L’Auteur de la vie[3] de ſaint Jean l’Aumônier, qui fut écrite incontinent après ſa mort par Leonce Evêque de Naples, ville de l’Iſle de Cypre, raconte que ſaint Jean l’Aumônier étant mort à Amathunte dans la même Iſle, ſon corps fut mis entre ceux de deux Evêques, qui ſe retirerent par reſpect de part & d’autre pour lui faire place, à la vûe de tous les aſſiſtans : non unus, neque decem, neque centum viderunt, ſed omnis turbha, quœ convenit ad ejus ſepulturam, dit l’Auteur cité. Métaphraſte qui avoit lû la vie du Saint en Grec, rapporte le même fait.

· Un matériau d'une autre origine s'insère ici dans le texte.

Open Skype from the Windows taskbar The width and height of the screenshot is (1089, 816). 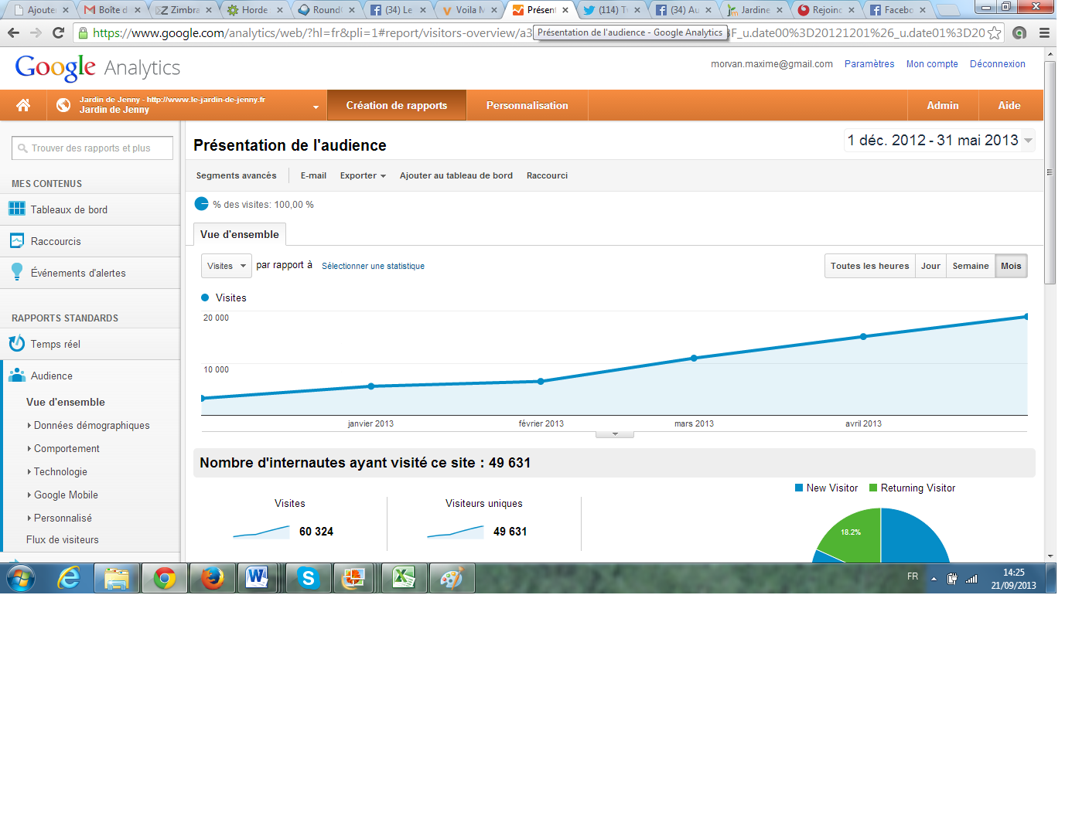pyautogui.click(x=309, y=578)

Evagre de Pont[4] dit qu’un ſaint Solitaire nommé Thomas, & ſurnommé Salus, parce qu’il contrefaiſoit l’inſenſé, étant mort dans l’Hôpital de Daphné près la ville d’Antioche, fut enterré dans le cimetiere des étrangers ; mais tous les jours on le trouvoit hors de terre éloigné des autres corps morts, qu’il évitoit. Les habitans du lieu en informerent Ephrem Evêque d’Antioche, qui le fit tranſporter dans la ville en ſolennité, & l’enterra avec honneur dans le cimetiere ; & depuis ce tems-là le peuple d’Antioche fait tous les ans la fête de ſa tranſlation.

Jean Moſch[5] rapporte la même hiſtoire ; mais il dit que ce furent des femmes enterrées près de Thomas Salus, qui ſortirent de leurs tombeaux par reſpect pour le Saint.

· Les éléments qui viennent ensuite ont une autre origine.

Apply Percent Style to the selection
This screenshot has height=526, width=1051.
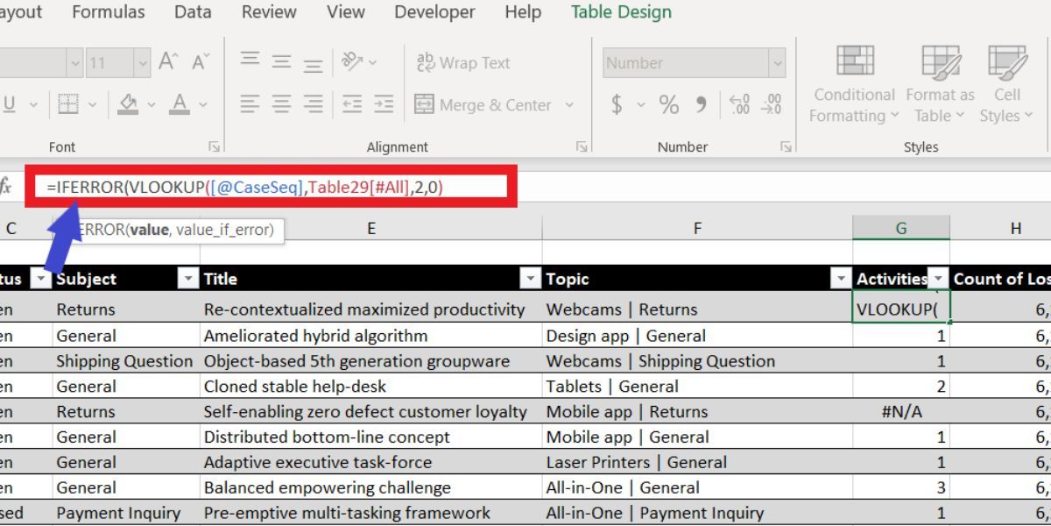670,104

Les Hébreux croyent ridiculement, que les Juifs qui ſont enterrés hors de la Judée, rouleront ſous terre au dernier jour pour ſe rendre dans la terre de promiſſion, ne pouvant reſſuſciter ailleurs que dans la Judée.

Les Perſes reconnoiſſent auſſi un Ange de tranſport, qui a ſoin de donner aux corps morts la place & le rang à proportion de leurs mérites ; ſi un homme de bien eſt enterré dans un pays infidèle, l’Ange de tranſport le conduit ſous terre auprès d’un homme fidéle, & jette à la voirie le corps de l’infidéle enterré dans une terre ſainte. Les Mahométans ſont dans la même prévention : ils croyent que l’Ange de tranſport plaça le corps de Noë, & enſuite celui d’Ali, dans le tombeau d’Adam. Je ne rapporte ces rêveries que pour en faire voir le ridicule. Quant aux Hiſtoires racontées dans ce même Chapitre, on ne doit pas les recevoir ſans examen : car elles demandent confirmation.

  1. Tertull. de animâ, c. 5. pag. 597. Edit. Bamelii.
  2. Chronic. Turon. inter opera Abælardi, pag. 1195.
  3. Bolland. t.2. pag. 315. 13. Janur.
  4. Evagrius Pont. lib. 4. c. 53.
  5. Jean Moſch. prat. ſpirit. c. 88.